Screenshot of a neovim session showing error messages

How can it not find packages when you declared everything in the pyproject.toml file, and everything is supposed to be downloaded and installed automatically?

The solution

You need to tell pyright where to find environments in which the packages are installed; then, pyright will recognized installed Python packages as something you can import from. In other words: pyright needs to be aware of your Hatch environments.

It might help to first configure hatch itself to use a directory for the virtual environments that are easy to find. I like to use a .hatch subfolder in my project root folder (don’t forget to exclude it from source control). You can change the global hatch configuration to always use that location when using the hatch command with this shell commands:

hatch env prune # delete previously created environments
hatch config set dirs.env.virtual ".hatch" # modify configuration

Now, when you run a hatch command, it will create environments under .hatch.

Now you have to configure pyright in your pyproject.toml file. Suppose you define a dev environment in which to run various checks like this:

# pyproject.toml

[tool.hatch.envs.dev]
python = "3.11"

dependencies = ["mypy>=1.0.0", "pytest", "ruff"]

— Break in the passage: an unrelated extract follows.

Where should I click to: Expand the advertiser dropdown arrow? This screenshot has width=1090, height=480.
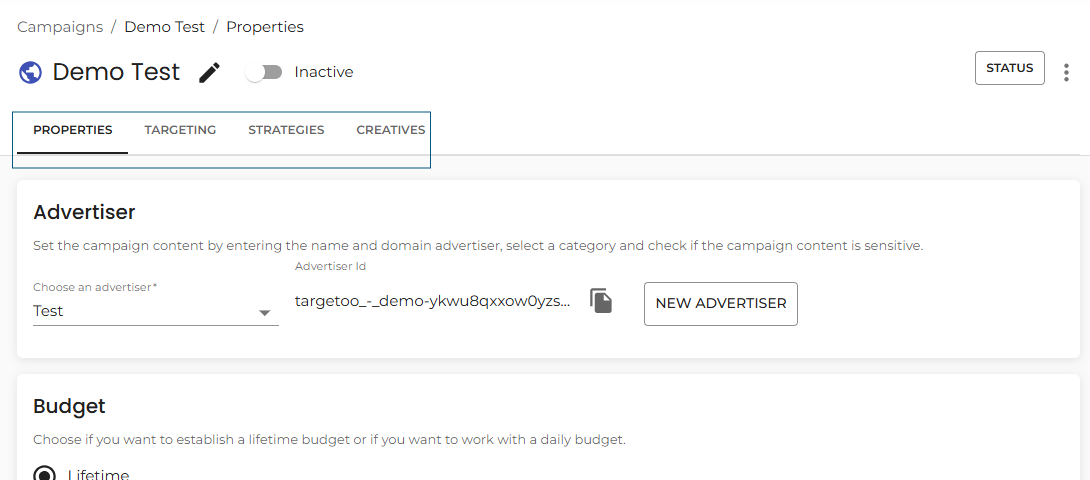(264, 313)
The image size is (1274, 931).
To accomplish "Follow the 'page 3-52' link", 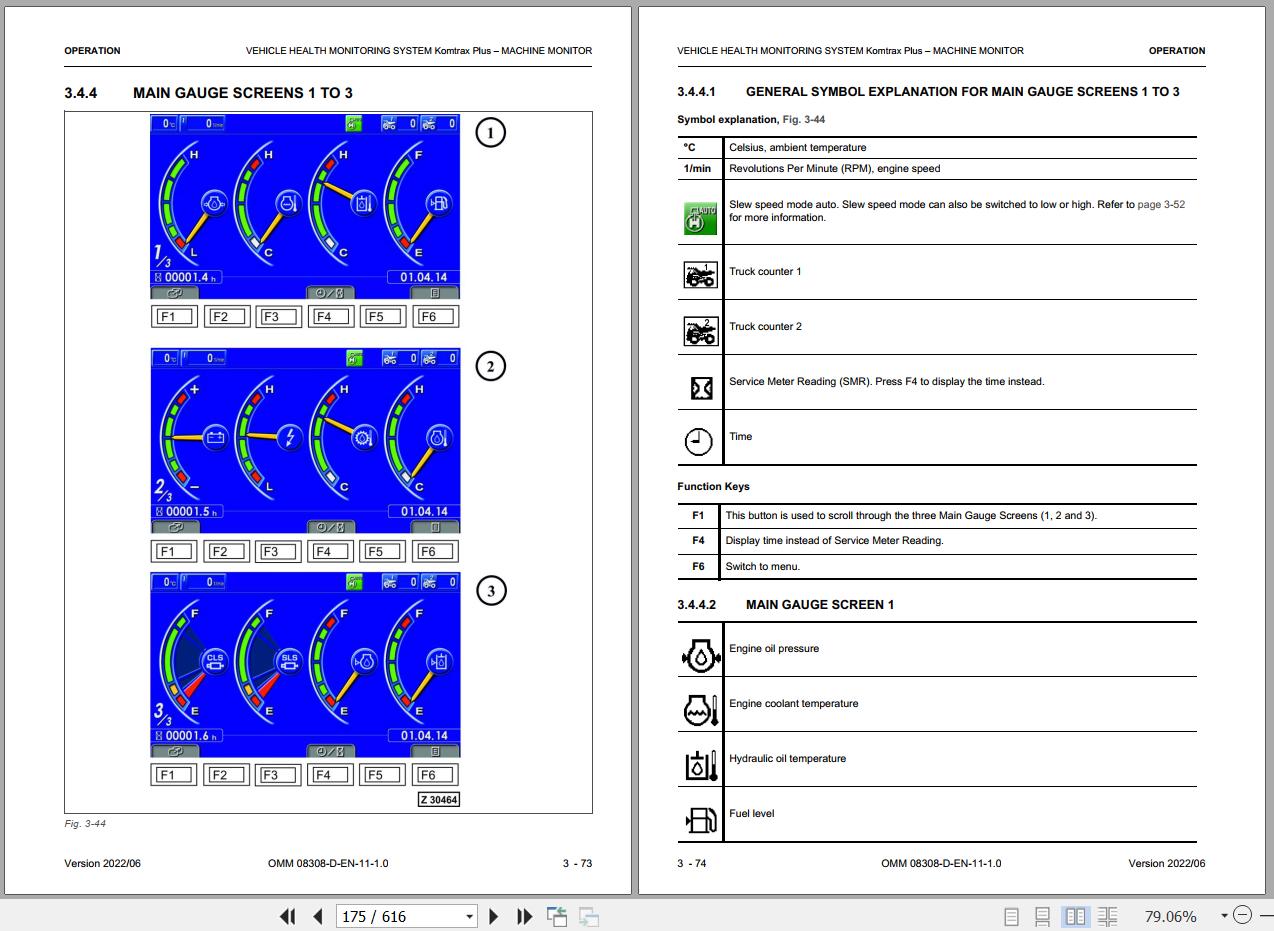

[tool.hatch.envs.dev.scripts]
check = [
  "pytest -xvv --ff",
  "ruff format .",
  "ruff check .",
]

This way, you can also create a environment, install your package and run all tests with:

hatch run dev:check

Now, include the following configuration:

# pyproject.toml

[tool.pyright]
executionEnvironments = [{ root = "src" }]
venvPath = ".hatch"
venv = "dev"

Restart your neovim, and you will see that the messages above disappear: pyright will get all package information from <your project folder>/.hatch/dev/. As a bonus, you can import pytest in the test files to add fixtures and other goodies.